We have learned a lot in the past ten years about how to optimize cloud transformation programs. In the early days, the cloud migration programs were focused on moving applications and their infrastructure stack. As our cloud migration strategies matured, we got smarter in selecting the right workloads and in redesigning applications to fully maximize cloud architectures. These experiences taught us how to optimize our migration programs to maximize cost, performance, reliability and security benefits.

Today, the focus is on big data migrations and we need to apply new optimization principles to be successful. Cost, performance, reliability and security are still a key part of the business case, but the most important metric now is accessibility. Brett and I discussed a few ideas that organizations should consider:

  • You cannot build a data cathedral, to centralize all of your data.. There are incredible benefits to leveraging cloud-based lake capabilities, and we can do fast analytics on a lake. But, many organizations have legacy data environments that can’t be migrated; data that needs to stay on-premise. Hybrid, decentralized architectures are the reality that organization’s are beginning to embrace. 
  • You can federate between cloud and on-premise data. Integrating data across different cloud environments or on-premise data sources is effective and performant. You can operate a successful data analytics capability in a decentralized environment. 
  • Data products can help minimize business disruption during a migration. Migration should take a balanced prioritization approach based on technical and business rationale. Use a data federation approach to create  a virtual layer between the source systems and the consumer. This layer will enable your consumers to continue to access and integrate the data that they need, while abstracting them from the data movement on the back end. 

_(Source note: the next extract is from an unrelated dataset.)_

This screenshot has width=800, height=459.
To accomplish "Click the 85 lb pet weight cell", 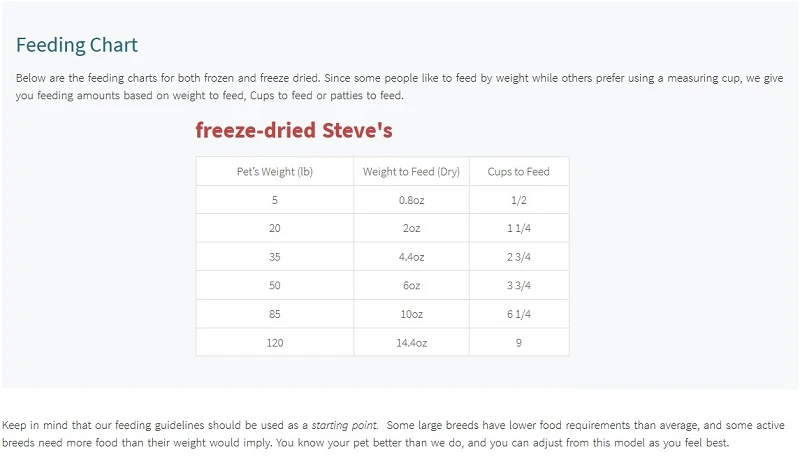I will pos(275,314).
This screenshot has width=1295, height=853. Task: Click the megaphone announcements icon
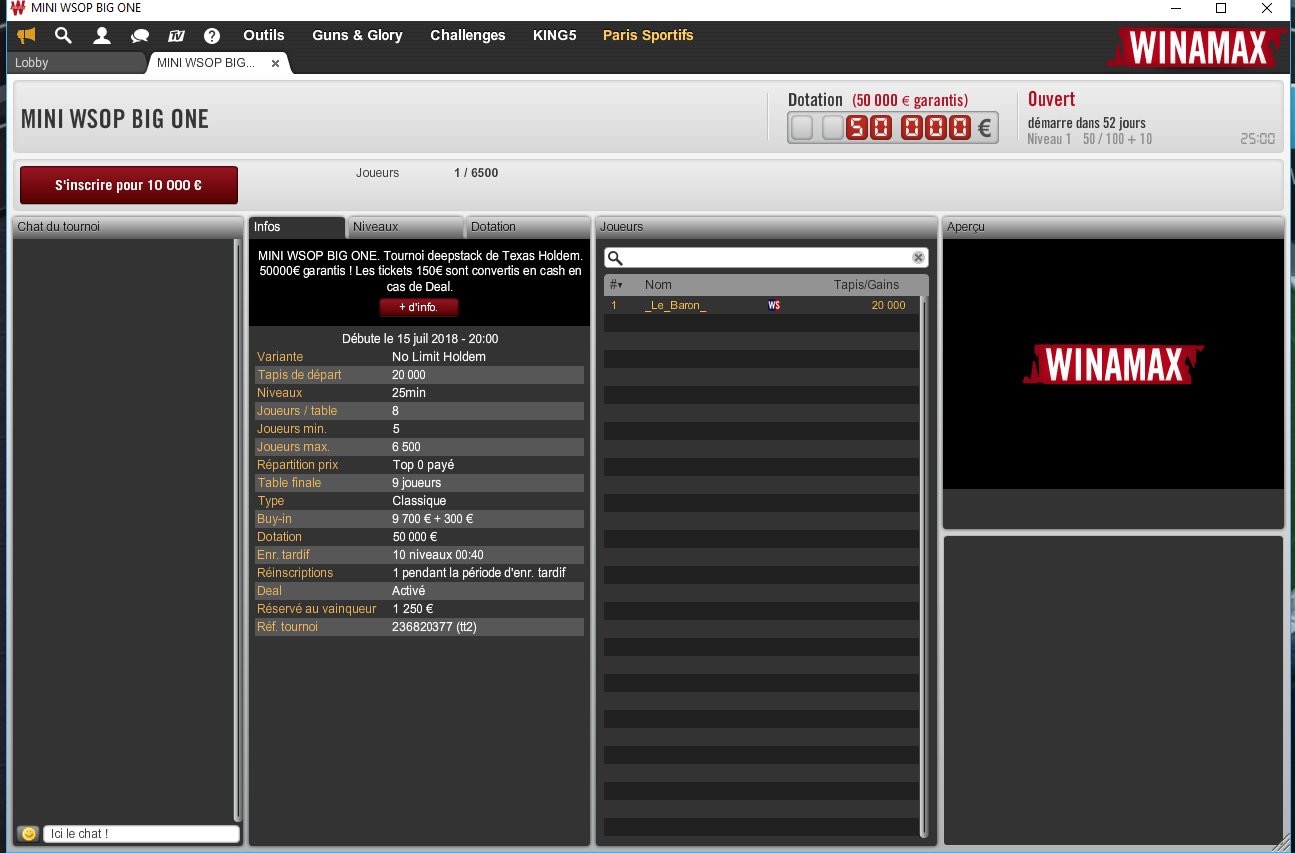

Don’t chase the perfect data model

Building the perfect data model is not realistic. The consumer is always asking new questions and there is an infinite pipeline of new data entering your ecosystem. We need to embrace the pace of change. Agility can help your business to thrive with data analytics. We want to motivate curiosity, and we want our teams to become active self-service data citizens. 

Lake architectures drive an incredible amount of flexibility and cost efficiency. You can build agile data products that can help your business teams access every corner of that lake. With a data federation approach, your data products can be used to integrate data that sits in other lakes, warehouses, cloud environments or on-prem. The consumers will learn to reuse existing data products, share the products and rapidly ideate in the creation of new products or in the evolution of existing products.